* **What you have to do**
Write the next part of the CSV validator's parameter reference, picking up right after its last line.

* **Source text**
□ □ □ □ □ □ □
Required Parameters — validate

  • -i, --input: The path to the CSV file to validate.
  • -o, --output: The path to the directory where the output JSON-Lines file and .txt file will be stored.

Required Parameters — closure

  • --meta: The path to the META-CSV file.
  • --meta-out: The output directory for META-CSV validation results.
  • --cits: The path to the CITS-CSV file.
  • --cits-out: The output directory for CITS-CSV validation results.

Optional Parameters (both subcommands)

  • -m, --use-meta: Look for an ID in OpenCitations Meta (querying Meta SPARQL endpoint) before any other call to external services: if the ID is present in Meta, the ID is considered as existing and no other requests are made; otherwise it is looked for in the applicable external database(s) via the appropriate APIs (e.g. Crossref). According to the nature of the data, this option might make the process faster (if the majority of the IDs in the table are already registered in OC Meta) or slow it down (in case most IDs are not present in OC Meta or do not exist at all).
  • -s, --no-id-existence: Skips the check for ID existence altogether, ensuring that neither the Meta endpoint nor any external APIs are used during validation. This allows for a much shorter execution time, but does not make sure that all the submitted IDs actually refer to real-world entities.
  • --use-lmdb: Enables LMDB-backed caching instead of in-memory Python objects. Recommended when validating large input files that risk saturating the available RAM. When this flag is set, all internal caches (ID lookup caches, duplicate detection caches, Union-Find structures) are temporarily written on/read from disk using LMDB environments, keeping the memory footprint bounded regardless of input size.
  • --map-size: Specifies the maximum size of each LMDB environment in gibibytes (GiB). Defaults to 1. Increase this value if you encounter lmdb.MapFullError during validation of very large files. NOTE: On Windows, you must have enough free disk space for at least 4x map_size per each Validator object.
  • --cache-dir: Specifies the base directory under which all LMDB cache directories are created. Defaults to the current working directory. The validator creates and automatically cleans up temporary directories inside this path.

Optional Parameters — closure only

  • --strict-sequentiality: Skip the transitive closure check if the individual validations of the metadata and/or citations tables already report errors. By default the closure check is always performed.
□ □ □ □ □ □ □
* **Record extracts**

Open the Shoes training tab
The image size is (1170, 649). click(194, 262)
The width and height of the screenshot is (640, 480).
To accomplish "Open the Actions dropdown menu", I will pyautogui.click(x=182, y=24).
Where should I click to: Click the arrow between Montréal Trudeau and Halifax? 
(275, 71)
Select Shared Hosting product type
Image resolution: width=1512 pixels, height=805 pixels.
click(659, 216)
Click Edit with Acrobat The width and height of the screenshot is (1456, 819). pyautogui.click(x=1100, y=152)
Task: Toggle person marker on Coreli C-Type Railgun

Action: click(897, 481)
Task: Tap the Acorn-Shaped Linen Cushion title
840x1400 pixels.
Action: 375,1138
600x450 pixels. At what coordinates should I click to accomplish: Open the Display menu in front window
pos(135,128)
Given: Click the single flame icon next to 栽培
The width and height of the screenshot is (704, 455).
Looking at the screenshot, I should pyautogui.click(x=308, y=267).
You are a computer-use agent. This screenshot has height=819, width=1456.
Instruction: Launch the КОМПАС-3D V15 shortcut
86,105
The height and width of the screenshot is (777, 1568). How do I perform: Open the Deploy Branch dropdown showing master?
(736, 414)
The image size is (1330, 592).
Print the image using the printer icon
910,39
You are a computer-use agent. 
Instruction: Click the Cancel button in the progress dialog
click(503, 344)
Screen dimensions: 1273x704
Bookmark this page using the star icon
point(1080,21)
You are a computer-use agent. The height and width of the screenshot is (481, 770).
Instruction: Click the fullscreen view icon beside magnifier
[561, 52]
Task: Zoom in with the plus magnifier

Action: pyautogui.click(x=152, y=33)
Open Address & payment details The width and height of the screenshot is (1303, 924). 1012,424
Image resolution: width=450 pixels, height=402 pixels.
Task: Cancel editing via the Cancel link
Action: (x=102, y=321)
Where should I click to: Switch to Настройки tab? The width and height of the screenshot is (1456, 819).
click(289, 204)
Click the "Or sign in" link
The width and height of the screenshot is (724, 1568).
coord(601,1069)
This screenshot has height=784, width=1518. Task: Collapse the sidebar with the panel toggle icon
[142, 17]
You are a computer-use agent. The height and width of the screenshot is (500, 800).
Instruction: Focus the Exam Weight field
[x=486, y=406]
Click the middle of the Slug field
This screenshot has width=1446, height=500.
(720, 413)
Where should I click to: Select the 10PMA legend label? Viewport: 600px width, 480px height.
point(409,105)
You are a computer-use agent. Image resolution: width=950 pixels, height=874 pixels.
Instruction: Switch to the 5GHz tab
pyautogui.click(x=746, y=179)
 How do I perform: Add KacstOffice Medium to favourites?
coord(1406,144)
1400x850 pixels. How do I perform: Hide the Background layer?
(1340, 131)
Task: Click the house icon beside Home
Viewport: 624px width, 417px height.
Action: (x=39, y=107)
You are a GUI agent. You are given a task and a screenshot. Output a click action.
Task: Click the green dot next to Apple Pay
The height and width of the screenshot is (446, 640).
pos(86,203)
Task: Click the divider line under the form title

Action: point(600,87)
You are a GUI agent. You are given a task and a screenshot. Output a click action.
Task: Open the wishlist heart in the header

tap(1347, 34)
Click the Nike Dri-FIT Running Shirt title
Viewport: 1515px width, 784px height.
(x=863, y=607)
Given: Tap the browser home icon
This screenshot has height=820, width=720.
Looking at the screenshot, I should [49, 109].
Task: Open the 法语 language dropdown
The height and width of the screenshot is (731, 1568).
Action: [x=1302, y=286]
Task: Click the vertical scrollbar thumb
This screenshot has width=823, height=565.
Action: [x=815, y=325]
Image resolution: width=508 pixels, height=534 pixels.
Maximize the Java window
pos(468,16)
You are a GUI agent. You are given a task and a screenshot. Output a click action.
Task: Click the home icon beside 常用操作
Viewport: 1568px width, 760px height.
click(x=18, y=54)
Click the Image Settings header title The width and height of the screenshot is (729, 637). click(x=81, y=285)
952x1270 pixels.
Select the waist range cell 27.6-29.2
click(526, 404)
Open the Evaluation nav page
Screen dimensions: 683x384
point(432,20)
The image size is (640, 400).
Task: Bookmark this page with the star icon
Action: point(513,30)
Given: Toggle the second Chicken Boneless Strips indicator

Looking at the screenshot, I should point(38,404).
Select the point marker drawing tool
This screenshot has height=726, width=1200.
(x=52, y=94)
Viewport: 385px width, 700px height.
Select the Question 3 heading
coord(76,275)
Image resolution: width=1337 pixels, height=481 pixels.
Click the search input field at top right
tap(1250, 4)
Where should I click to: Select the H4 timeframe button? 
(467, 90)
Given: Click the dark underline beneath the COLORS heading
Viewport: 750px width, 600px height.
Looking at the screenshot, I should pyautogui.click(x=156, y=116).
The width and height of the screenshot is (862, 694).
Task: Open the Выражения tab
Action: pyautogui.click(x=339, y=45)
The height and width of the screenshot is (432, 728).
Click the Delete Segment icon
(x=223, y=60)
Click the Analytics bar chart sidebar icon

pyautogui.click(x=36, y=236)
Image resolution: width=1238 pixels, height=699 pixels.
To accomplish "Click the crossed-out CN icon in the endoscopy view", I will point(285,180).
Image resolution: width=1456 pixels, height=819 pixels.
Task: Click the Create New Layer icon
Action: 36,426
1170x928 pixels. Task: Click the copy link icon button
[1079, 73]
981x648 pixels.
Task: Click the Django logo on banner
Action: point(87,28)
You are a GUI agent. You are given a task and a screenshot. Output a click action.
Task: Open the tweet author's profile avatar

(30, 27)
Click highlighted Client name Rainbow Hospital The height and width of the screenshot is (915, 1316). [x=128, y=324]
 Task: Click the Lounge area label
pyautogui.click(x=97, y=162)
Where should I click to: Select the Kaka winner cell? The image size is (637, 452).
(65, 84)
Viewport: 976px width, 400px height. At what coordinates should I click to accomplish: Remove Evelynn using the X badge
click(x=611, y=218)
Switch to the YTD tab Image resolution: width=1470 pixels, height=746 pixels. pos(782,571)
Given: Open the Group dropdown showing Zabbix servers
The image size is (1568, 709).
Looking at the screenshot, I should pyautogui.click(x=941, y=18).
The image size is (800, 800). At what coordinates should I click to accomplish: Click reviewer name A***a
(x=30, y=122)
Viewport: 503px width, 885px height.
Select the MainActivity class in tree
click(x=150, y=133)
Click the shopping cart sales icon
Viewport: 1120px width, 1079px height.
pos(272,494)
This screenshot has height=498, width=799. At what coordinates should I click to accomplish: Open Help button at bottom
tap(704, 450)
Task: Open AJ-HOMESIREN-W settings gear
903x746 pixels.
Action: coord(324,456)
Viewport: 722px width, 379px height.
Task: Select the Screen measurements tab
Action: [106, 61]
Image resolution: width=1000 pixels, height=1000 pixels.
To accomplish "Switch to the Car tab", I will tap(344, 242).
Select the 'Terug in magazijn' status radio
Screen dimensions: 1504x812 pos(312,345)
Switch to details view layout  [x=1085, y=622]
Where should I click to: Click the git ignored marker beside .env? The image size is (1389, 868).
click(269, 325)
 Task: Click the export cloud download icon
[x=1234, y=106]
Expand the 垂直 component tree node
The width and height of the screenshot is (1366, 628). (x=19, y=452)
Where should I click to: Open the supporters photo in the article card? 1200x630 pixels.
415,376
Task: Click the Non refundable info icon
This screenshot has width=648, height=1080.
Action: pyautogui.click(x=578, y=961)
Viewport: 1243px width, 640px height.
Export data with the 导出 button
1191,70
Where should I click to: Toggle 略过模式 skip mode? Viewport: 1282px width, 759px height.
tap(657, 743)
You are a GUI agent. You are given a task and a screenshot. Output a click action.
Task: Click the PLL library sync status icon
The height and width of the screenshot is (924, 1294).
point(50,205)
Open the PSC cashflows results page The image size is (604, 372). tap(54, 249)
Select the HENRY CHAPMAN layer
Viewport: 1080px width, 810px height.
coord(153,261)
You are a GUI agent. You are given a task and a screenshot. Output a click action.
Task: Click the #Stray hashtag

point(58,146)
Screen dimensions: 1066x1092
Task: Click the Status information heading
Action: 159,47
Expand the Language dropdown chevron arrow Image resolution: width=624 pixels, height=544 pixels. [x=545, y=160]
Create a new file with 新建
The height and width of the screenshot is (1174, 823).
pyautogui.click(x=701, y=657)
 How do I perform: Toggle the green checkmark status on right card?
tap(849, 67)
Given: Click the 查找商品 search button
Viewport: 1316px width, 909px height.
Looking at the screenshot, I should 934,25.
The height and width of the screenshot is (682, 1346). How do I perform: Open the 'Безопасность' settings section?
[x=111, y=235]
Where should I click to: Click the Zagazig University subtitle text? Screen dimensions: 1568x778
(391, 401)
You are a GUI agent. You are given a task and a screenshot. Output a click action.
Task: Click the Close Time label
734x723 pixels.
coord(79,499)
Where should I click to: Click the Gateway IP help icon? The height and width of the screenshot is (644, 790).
□ □ □ □ □ □ □
* **Exercise answer**
Example Usage from CLI

To validate a single CSV file and output the results to a specified directory (with optional parameters set to default values, i.e. checking for the existence of IDs via querying external APIs):

oc_validator validate -i path/to/input.csv -o path/to/output_dir

To use OC Meta endpoint instead of external APIs to verify the existence of the IDs:

oc_validator validate -i path/to/input.csv -o path/to/output_dir -m

To skip all ID existence verification:

oc_validator validate -i path/to/input.csv -o path/to/output_dir -s

To validate a large CSV file using LMDB-backed caching (with a 4 GiB map size and a custom cache directory):

oc_validator validate -i path/to/large_input.csv -o path/to/output_dir --use-lmdb --map-size 4 --cache-dir /tmp/lmdb_cache

To validate a META-CSV and CITS-CSV pair together, checking transitive closure:

oc_validator closure --meta path/to/meta.csv --meta-out path/to/meta_output --cits path/to/cits.csv --cits-out path/to/cits_output

Same as above, but skipping the closure check if individual validations already report errors:

oc_validator closure --meta path/to/meta.csv --meta-out path/to/meta_output --cits path/to/cits.csv --cits-out path/to/cits_output --strict-sequentiality

Programmatic Usage

An object of the Validator class is instantiated, passing as parameters the path to the input document to validate and the path to the directory where to store the output. By calling the validate() method on the instance of Validator, the validation process gets executed.

The process automatically detects which of the two tables has been passed as input (on condition that the input CSV document's header is formatted correctly for at least one of them). During the process, the whole document is always processed: if the document is invalid or contains anomalies, the errors/warnings are reported in detail in a JSON-Lines file and summarized in a .txt file, which will be automatically created in the output directory.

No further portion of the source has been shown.